Dance and film don’t always mix well onstage—too often the only thing they share is the space. But David Parsons’ new “Dawn to Dusk” uses both so effectively, you can’t think of one without the other.

The subject is something you couldn’t get across without film, an ecological ballet celebrating the wetlands of Florida. The landscape of quiet marshes and trees with enormous, spreading roots is projected on the backdrop, but the line between stage and screen is blurred. When an alligator swims across, an onstage dancer backs away from it. Later, several dancers line up to form the spine of their own alligator.

The dancers show up in the film, dancing on location.
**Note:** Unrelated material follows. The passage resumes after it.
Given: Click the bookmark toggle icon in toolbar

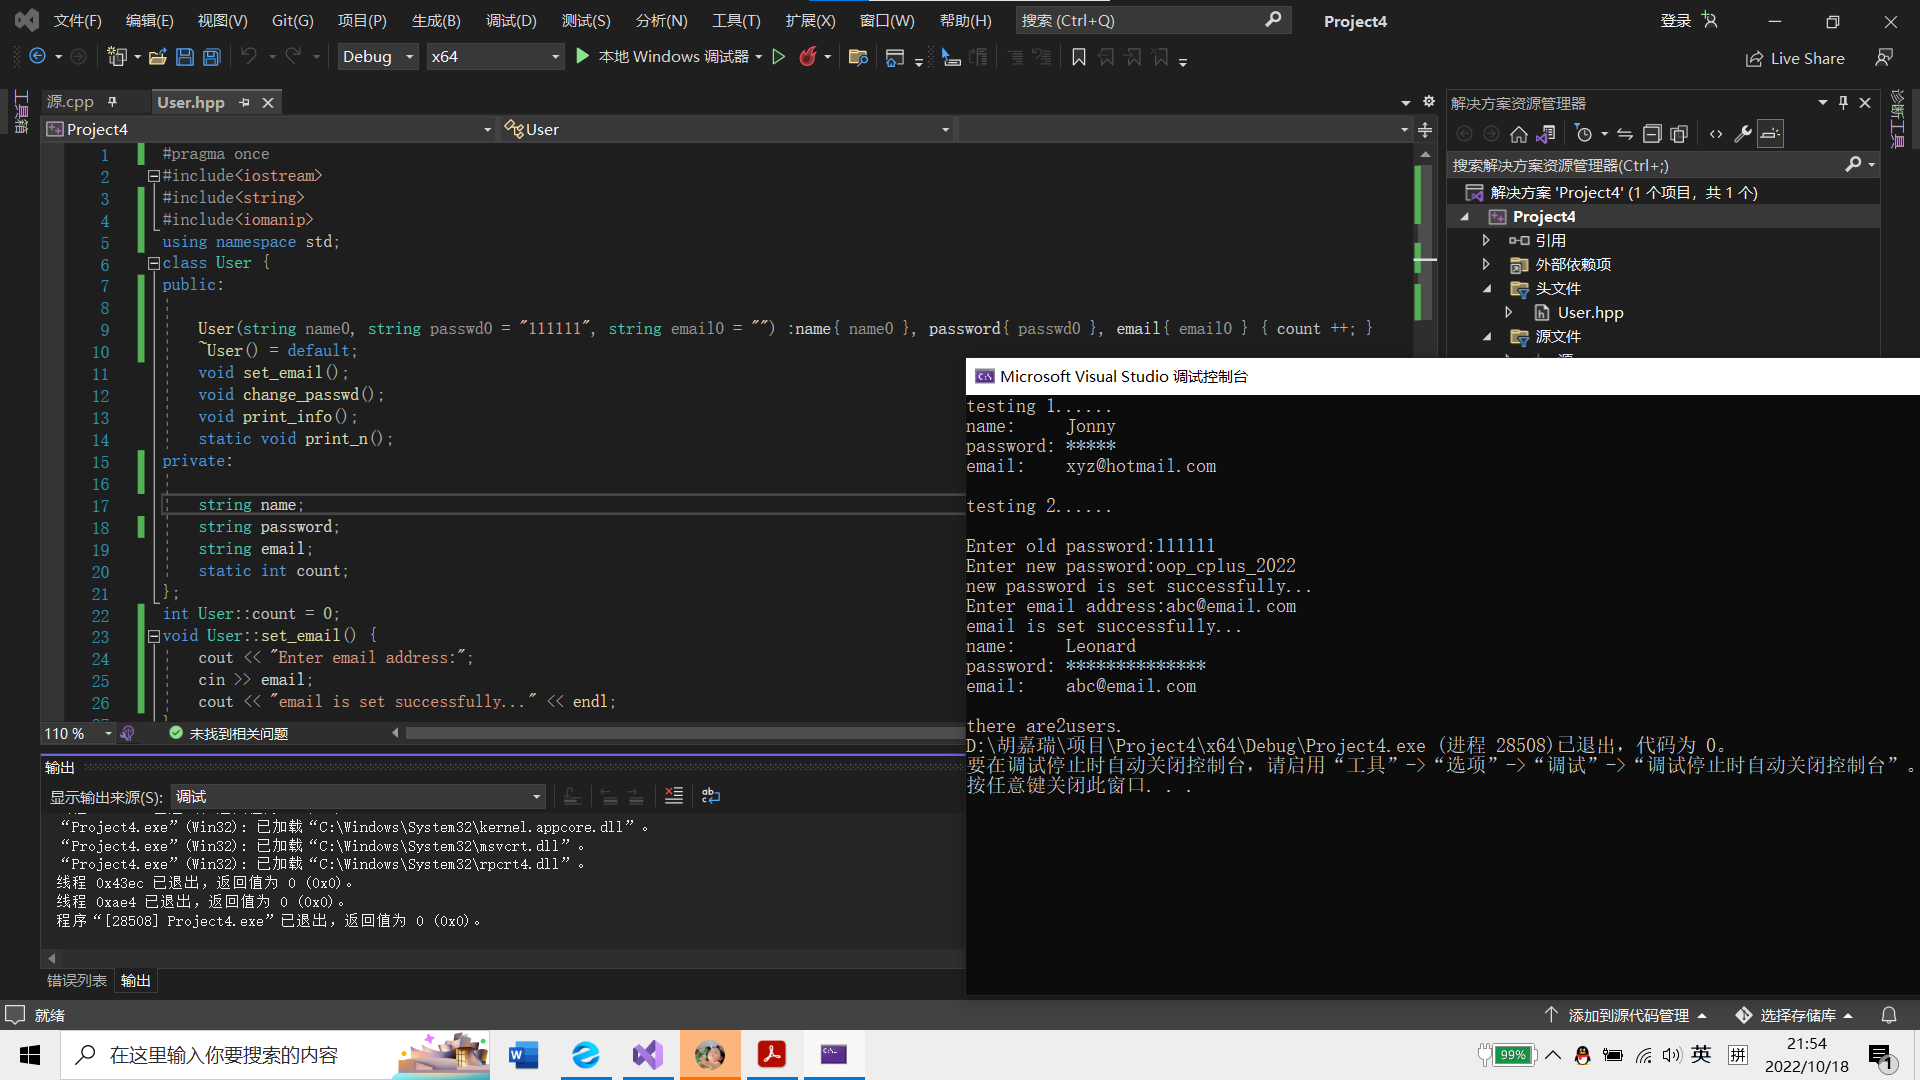Looking at the screenshot, I should tap(1078, 57).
A solo in the ruined foundation of a building becomes a duet when the same dancer performs it live.

The deft combining is impressive—and sadly, more disappointing when Parsons loses his train of thought. To finish, he tacks on a sexy Latin number about nightlife in Miami. Though the dancers are all strong performers and look good in very little clothing, it has nothing to do with the rest of the piece.

“Black Flowers,” a sextet to Chopin by former companymember Katarzyna Skarpetowska, also feels one idea shy of success. The piece has an uncertain mood similar to last year’s promising “A Stray’s Lullaby.”

The three men and three women slowly walk in the dark with their backs to us, and one or two dancers break forward to agonize emotionally. But the angst seems generic.

Skarpetowska avoids the stereotypical male-female duet in favor of less obvious groupings, but she ends abruptly before you can figure out who these folks are and why they’re so upset. One last number for the ensemble would help tie things together.

There’s always “Caught,” the strobe-lit solo that’s Parsons’ signature work. Compact and muscular Steve Vaughn is an expert at timing his movement to the flashes so that it looks as if he’s floating across the stage. “Caught” also ends abruptly and hinges on its one gimmick, but it highlights what Parsons does best—entertain.